普段、横貫通り北西を市場にしているドラガンたちキシュベール地区の面々からしたら、道を挟んだ先にずっと見えている巨大な建物である。
ただ競竜場は町の南西の外れの海岸線近くに建てられている。
普段から見えている大きさより実物はずっと大きかったのだ。
入場料を支払い出走表を貰い競竜場に入ると、マイオリーはドラガンたちを放置し勝手にどこかに行こうとした。

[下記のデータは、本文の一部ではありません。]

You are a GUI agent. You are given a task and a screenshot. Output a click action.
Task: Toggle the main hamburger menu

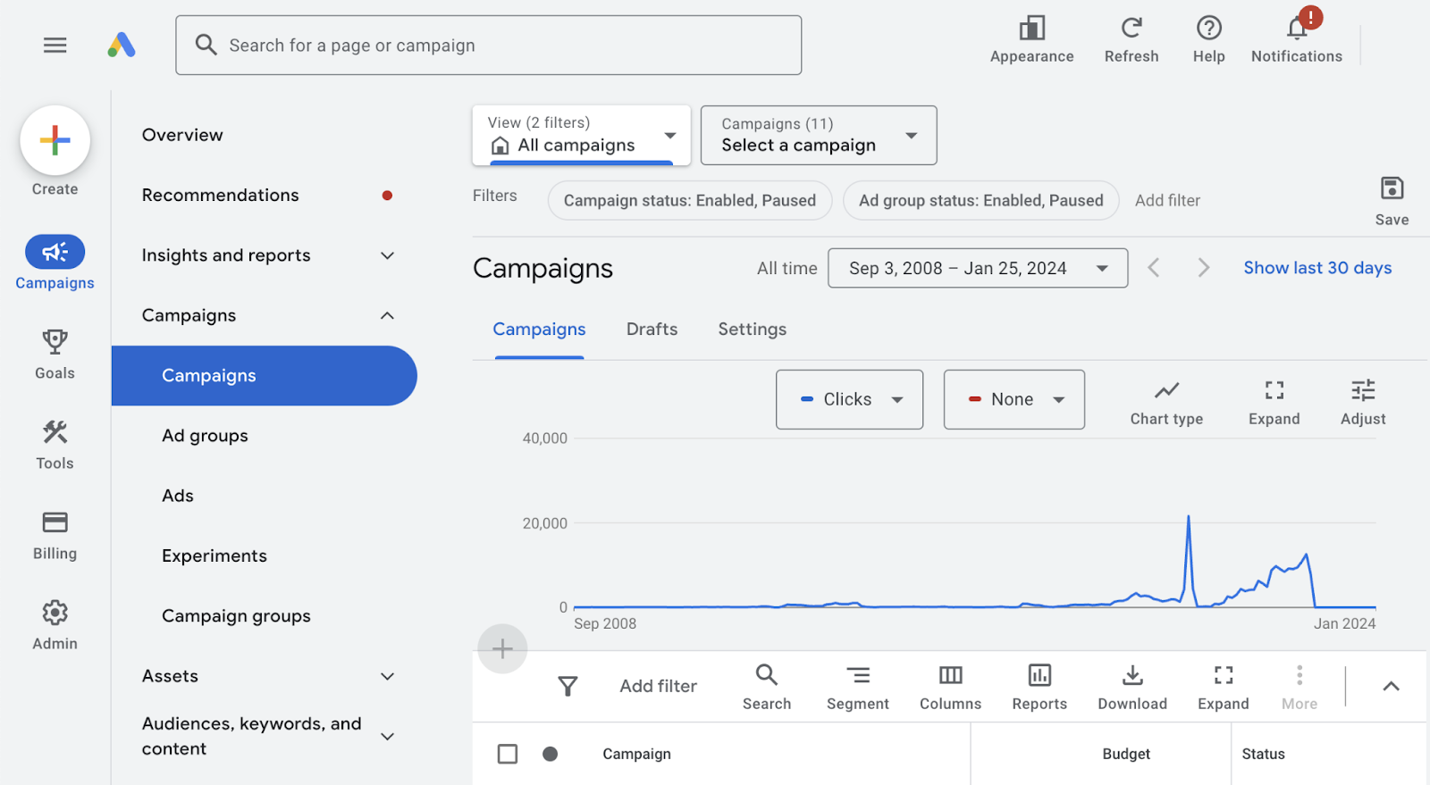(55, 45)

走り始めたところをラスコッドに襟を引っ張られ尻もちをつく。
「お前、昨日ん約束ば、もう忘れたと?」
ラスコッドに指摘されたマイオリーは、何か焦っているようで時計をチラチラ見ている。
「金ならちゃんと勝って返すよ」
そう言って逃げようとするマイオリーに、ラスコッドは逃すまいと足払いをかけた。
どうやらドラガンの案内の件は完全に忘れている、ラスコッドのみではなくロマンたちもそう感じた。
すっころんだマイオリニーの耳をラスコッドは摘まんで持ち上げる。
「痛えよ!! 案内も何も、そこで竜見て、あっちで竜券買って、後は観客席で見るだけじゃねえか! そこ以外どこに行くって言うんだよ!」
マイオリニーの発言にラスコッドは呆れ果てた。
まさかこいつ、そこ以外行った事が無いんじゃないのかと、ロマンとセルゲイは言い合っている。
「お前に少しでも期待した、うちらが馬鹿やった」
ラスコッドは埃でも払うかのように右手を振ってマイオリーを追い払った。
マイオリーが走って人ごみに消えて行くと、ドラガンたち四人はゆっくり中央通路を歩いた。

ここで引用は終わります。